Asher Roth recently spoke on his new record, which took many people by surprise, as it was a collaboration with Meek Mill called "Party Girl." 

While on a conference call with Def Jam, Roth explained how the record came together and also spoke on his change of audience from his "I Love College" days to his most recent release, Pabst & Jazz, and how to bridge the gap.

On reaching a new audience with Pabst & Jazz:

"It's been interesting with the "Party Girl" record that we put out with Meek [Mill], I think that we've had a very interesting kind of expirement, with having the old "I Love College" audience and with that vibe, that was also 3 or 4 years ago, and from there we've kinda done more lower-level underground projects, most recently Pabst & Jazz. And the Pabst & Jazz session seems to have ushered in kind of a new audience, so it's been really interesting to see how the "Party Girl" record with Meek has kind of bridged the gap betweent the Pabst & Jazz audience and the "I Love College" audience as well. Our job now is navigating through that, and it's never easy when you're dealing with people. Because people grow up and they change and stuff."

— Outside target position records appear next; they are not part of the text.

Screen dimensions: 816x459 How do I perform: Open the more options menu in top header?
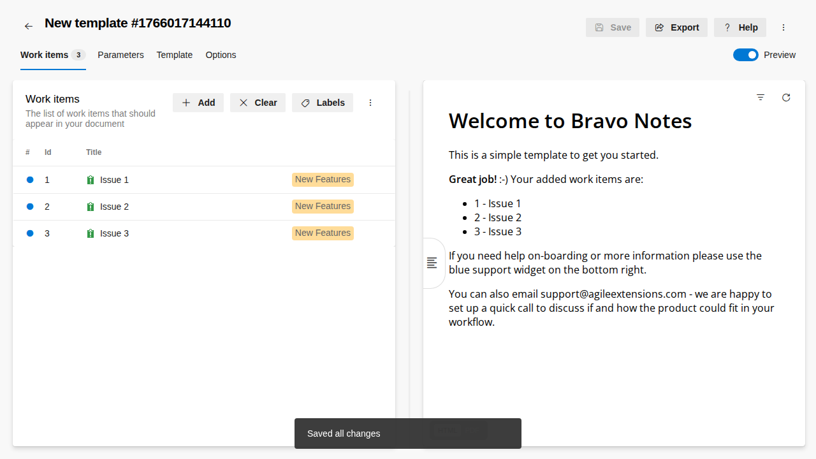783,27
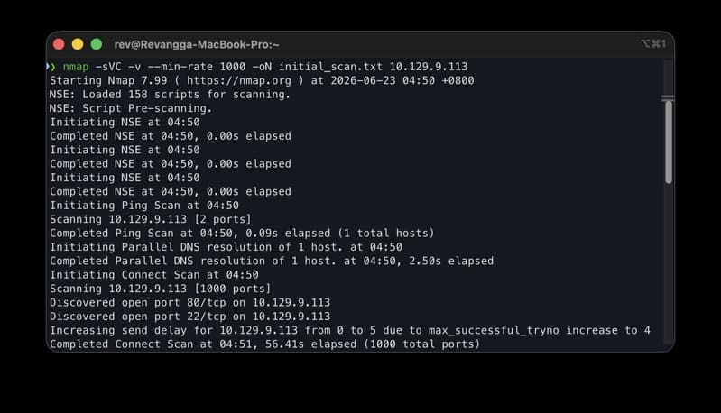This screenshot has width=721, height=413.
Task: Click the target IP 10.129.9.113 in command
Action: [429, 67]
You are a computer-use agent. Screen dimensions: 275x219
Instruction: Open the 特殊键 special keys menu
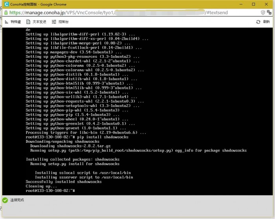[13, 22]
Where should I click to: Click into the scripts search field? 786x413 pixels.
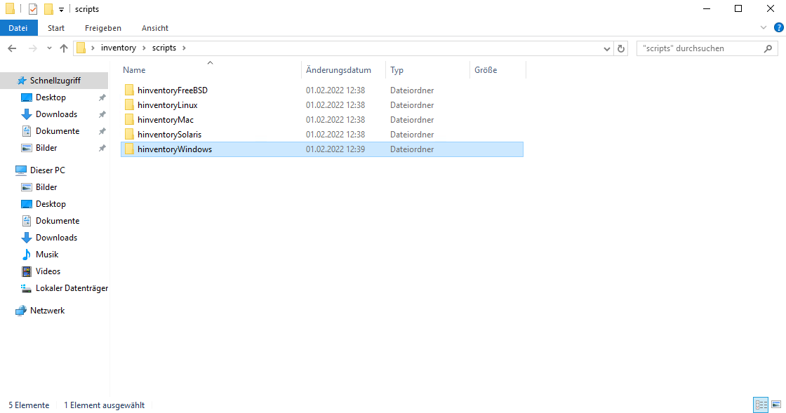[698, 48]
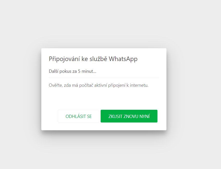
Task: Click the word Ověřte starting the hint
Action: pos(56,85)
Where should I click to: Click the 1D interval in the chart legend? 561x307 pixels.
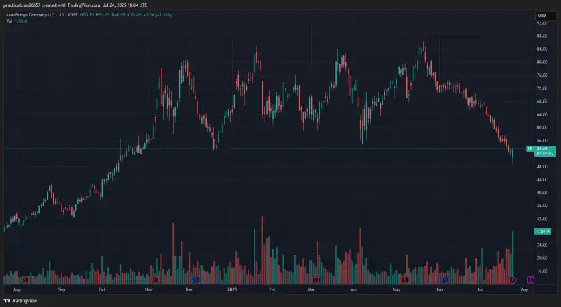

On how "Party Girl" came together:

[Asher Roth- "Party Girl" Feat. Meek Mill]

"It was more just kinda a coming home party, I've worked with Oren exclusively for awhile, and Oren Yoel is the one who produced the record. And we were just hanging out and that's just like, how I like to create my music, is just like, to have fun with it, and whatever happens happens, and not try to dictate or cater to radio, or cater to what's happening on the internet right this second or anything like that, and really just make music that we're feeling at the moment. So we were just kinda crackin' up about the Rick James and Eddie Murphy video and just kinda all the subtle nuances that happened in that video, and we were like "Man, we just need to sample this up." "

"When that happened, and the record turned out to be really fun for us and just kinda this loud boisterous record, then we were just like, "Okay, we need someone that's boisterous to be on this record as well." So we went home for it, we had kinda the homecoming with it, and brought Meek in, and he brought a certain energy to it, and also just kinda united two fronts, which, at the same time it's different audiences but it's all people at the end of the day. So I think it's two audiences that are having a good time, they're young audiences and really finding their groove in hip-hop."